Dave Mason and Mina Leslie-Wujastyk have just been on a month long trip to South Africa.
Both Mina and Dave had been to the Rocklands before and had therefore climbed a lot of the problems that they could do quickly and so went out with different aims for this trip, some really hard problems. More specifically; King of Limbs, 8B+, Ray of Light, 8B, El Corazon, 8B and The Power of One, 8B for Dave and The Vice, 8B for Mina.
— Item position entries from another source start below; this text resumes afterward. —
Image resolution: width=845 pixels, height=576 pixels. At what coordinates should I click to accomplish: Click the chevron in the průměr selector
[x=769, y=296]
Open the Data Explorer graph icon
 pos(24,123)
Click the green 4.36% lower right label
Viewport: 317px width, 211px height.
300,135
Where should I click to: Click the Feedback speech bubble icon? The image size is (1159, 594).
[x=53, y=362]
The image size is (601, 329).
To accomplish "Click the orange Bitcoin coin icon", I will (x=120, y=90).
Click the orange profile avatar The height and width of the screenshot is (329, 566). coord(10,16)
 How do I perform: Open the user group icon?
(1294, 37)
Unfortunately, Mina was not successful on The Vice but did manage to climb; Shallow Cave, 8A, Leopard Cave, 8A+, The Arc, 8A, Au Bord de L'eau, 8A and Pandemonium, 8A. Mina commented on her blog about how she felt about not climbing The Vice:
"I felt disappointment initially and some shame at being wrong about what I thought I could do. BUT…after some time I felt content and psyched. I felt content knowing that I had tried my hardest and psyched that I was nearly good enough. That might sound strange but in climbing there is such a fine line between success and failure, it only takes a little bit of something to turn the tables, and that is my plan. The table is going to get spun around and it’s going to land on its head not knowing whether or not it is still a table."
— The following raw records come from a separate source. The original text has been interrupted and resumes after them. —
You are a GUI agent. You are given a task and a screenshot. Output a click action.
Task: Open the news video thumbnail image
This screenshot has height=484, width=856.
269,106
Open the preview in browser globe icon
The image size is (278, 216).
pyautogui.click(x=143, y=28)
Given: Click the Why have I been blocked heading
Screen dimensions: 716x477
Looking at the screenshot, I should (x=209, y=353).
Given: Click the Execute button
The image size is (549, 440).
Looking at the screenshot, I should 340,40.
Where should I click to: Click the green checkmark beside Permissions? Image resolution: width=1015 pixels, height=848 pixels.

Dave was more successful, managing to climb two of his four aims with El Corazon, 8B, and The Power of One, 8B. Dave commented on what he learnt through multiple sessions on problems at his limit on his blog:
"What I climbed is not the important part, the important part is the progress I made when I had a number of sessions in close succession. This is where I hear you all say: "of course you make progress with successive sessions that are in close proximity to one another" and when I say it to myself it makes complete sense but I don't think I had honestly thought about it before."